It was a hot New Orleans day and Beth Stuckart was in her bedroom packing for her return to Seton Hall. The pile of school supplies on the floor was an exciting reminder of her upcoming junior year. Then, her life turned upside down with a simple, yet terrifying, warning. Hurricane Katrina loomed over the Gulf, threatening severe destruction. Stuckart and her family quickly evacuated, only grabbing three days worth of clothes and valuables.
None of them could imagine the disaster facing their home. Meanwhile, Stuckart’s return to school was in a matter of days. “I thought about taking time off but my dad wouldn’t hear of it,” she says. So, the family drove up to New Jersey as planned. Back in New Orleans, the Stuckart’s home had flooded through the second floor. Her books, photographs and other school supplies were ruined.
Stuckart’s attitude never wavered. With great loss comes great hope, and Stuckart was determined to succeed that year. Seton Hall stepped in to help her get there. Years later, she shows her gratitude as a loyal donor.
After Katrina, the University covered Stuckart’s room and board, along with books and fees, so she was able to start her junior year with her friends. During the first week back, the school hosted a lunch for students affected by the disaster. Monsigor Robert Sheeran, president emeritus, reached out to affected families to offer prayers and support in their time of need. Throughout the semester, counselors checked in on Stuckart and other students affected by the hurricane. “It made me feel really loved by the University,” she says. “Seton Hall recognized that I was going through a difficult time and they helped me. It was like the school was giving me a hug.”
That love and comfort is what Stuckart remembers each time she makes a gift. With no home to go back to for months, Seton Hall became Stuckart’s new home. “It was my familiar place,” she says. “I had my dorm room and my friends – nothing had changed. My home in New Orleans was in upheaval and nothing was familiar, so having Seton Hall create that comforting environment was a real blessing.”

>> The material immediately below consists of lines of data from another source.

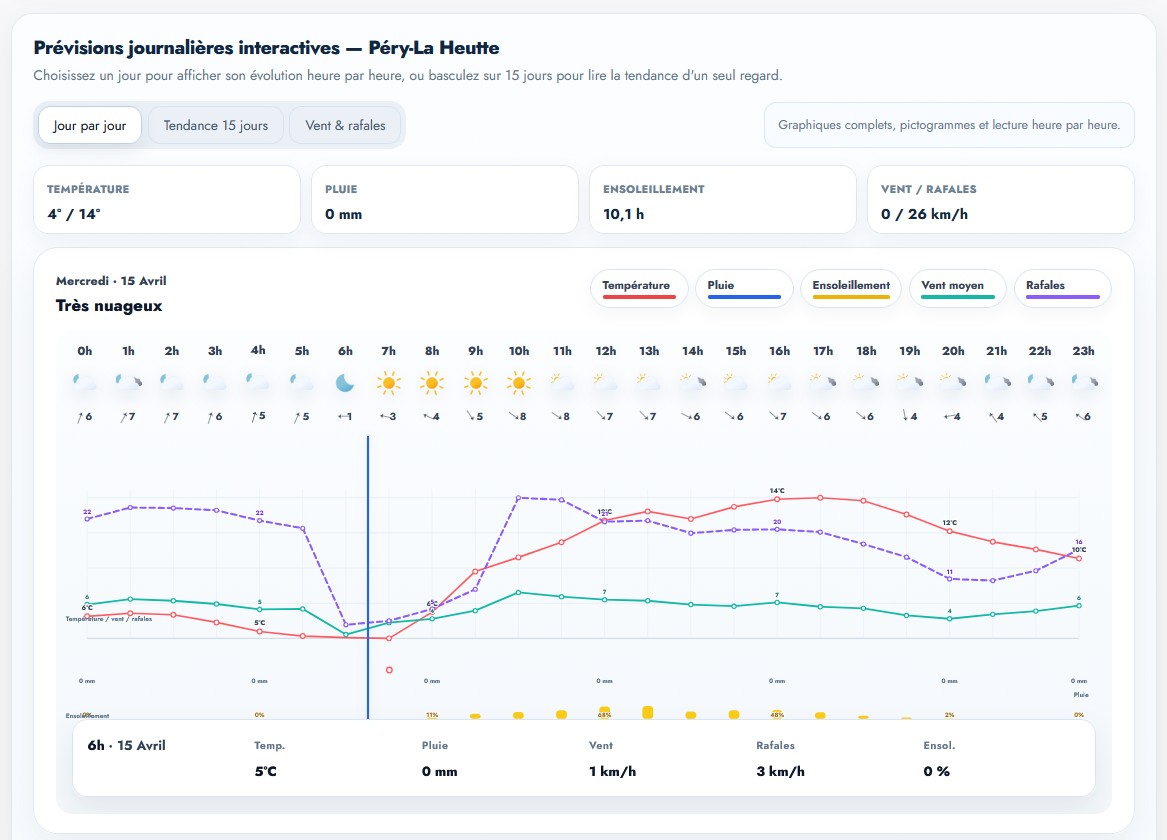Screen dimensions: 1167x840
Task: Toggle the Vent moyen legend button
Action: [957, 288]
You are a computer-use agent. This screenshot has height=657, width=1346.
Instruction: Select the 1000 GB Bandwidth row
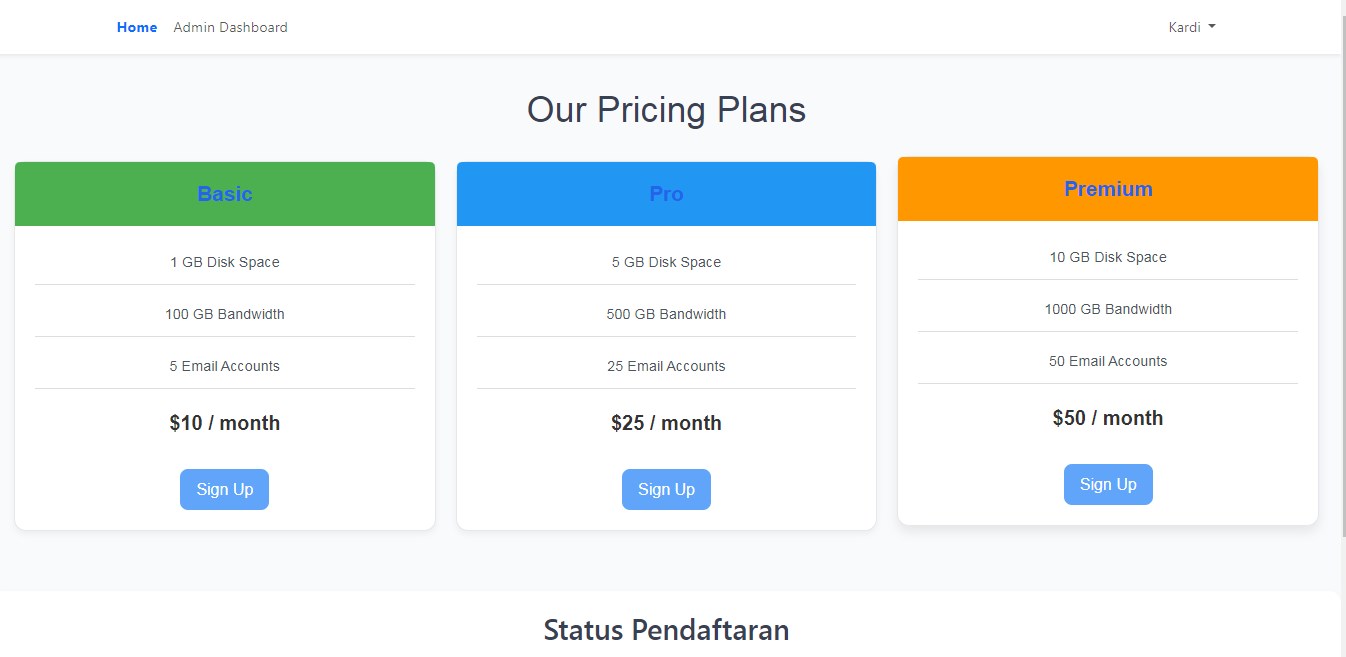(x=1108, y=309)
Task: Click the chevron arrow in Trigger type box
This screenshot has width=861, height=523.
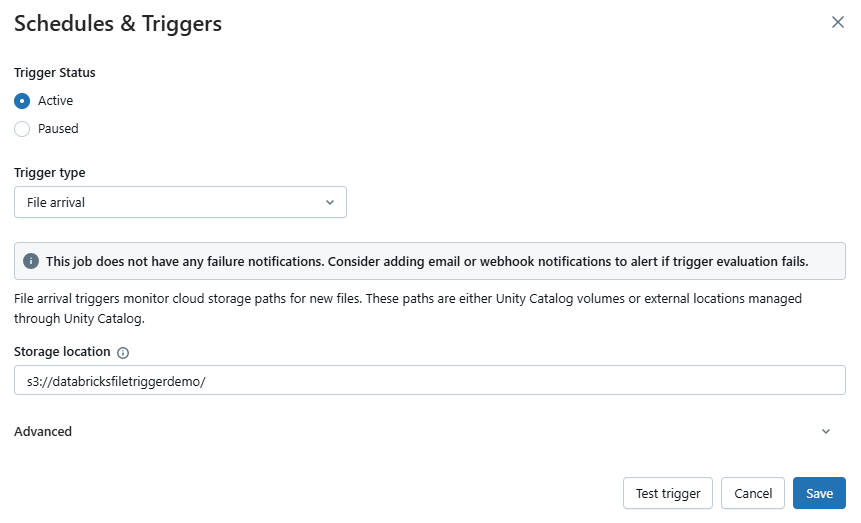Action: coord(329,202)
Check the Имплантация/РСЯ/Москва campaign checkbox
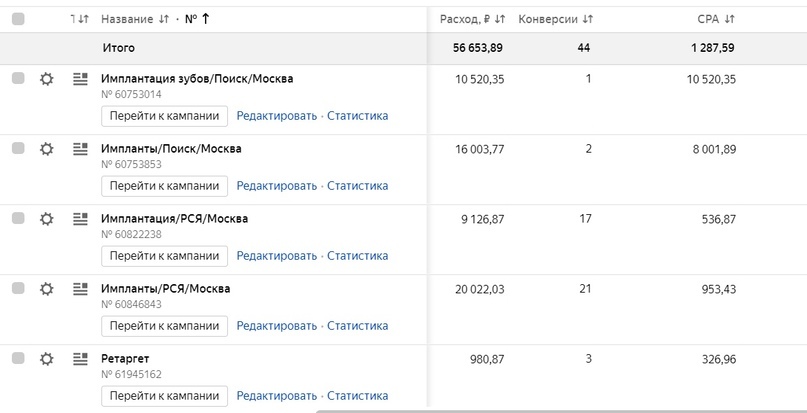The height and width of the screenshot is (413, 807). (18, 219)
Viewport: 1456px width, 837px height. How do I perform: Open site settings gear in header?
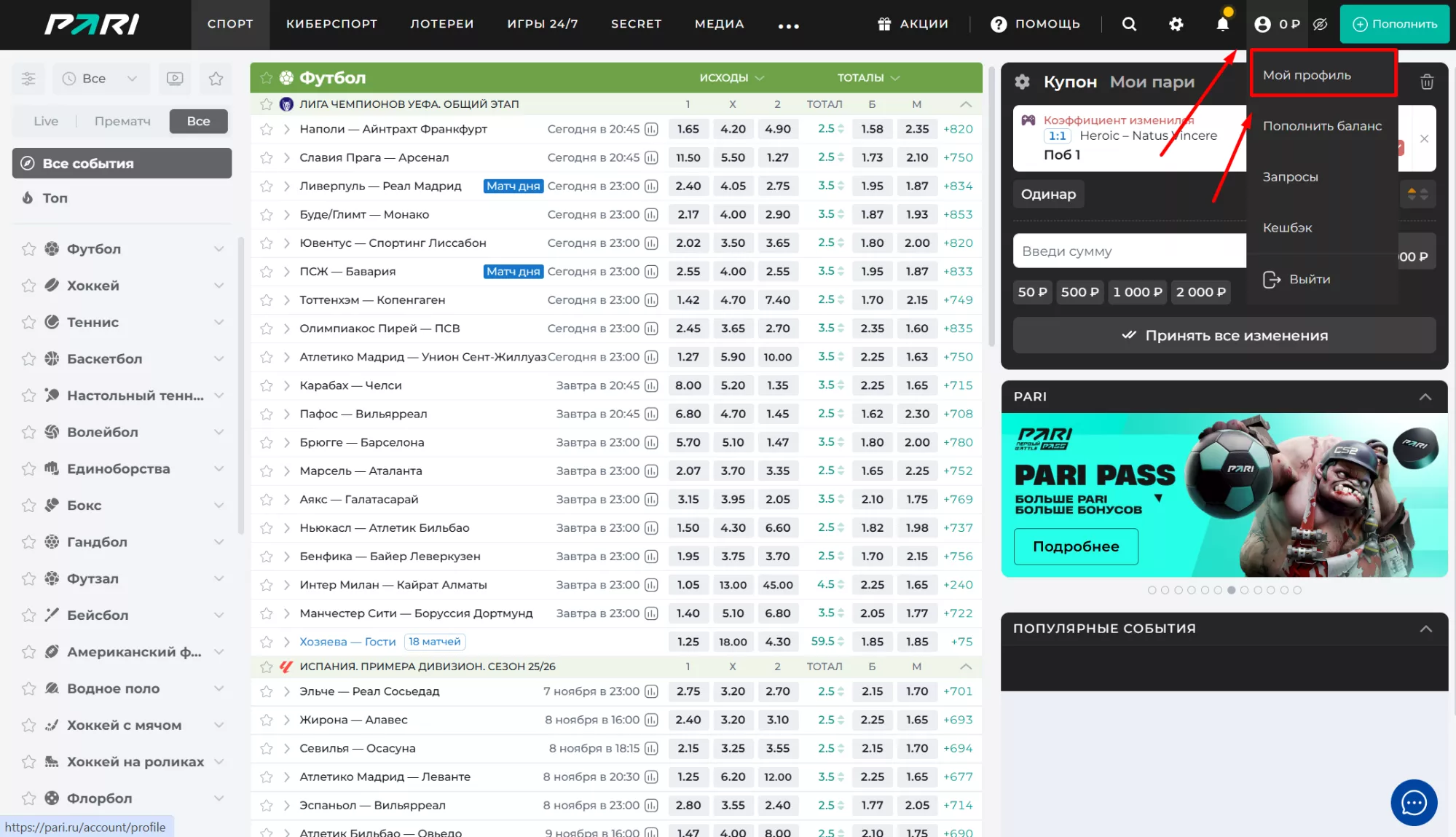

At school, she had a part-time job as a hall caller, where she encouraged alumni to make annual fund donations. The recipient of an academic scholarship in addition to the school’s help post-Katrina, Stuckart experienced firsthand how donations can help students. “I wanted to repay that gift in whatever way possible,” she says. “Back then, it was by asking people to donate what they could to help out the University; now, it’s giving what I can.”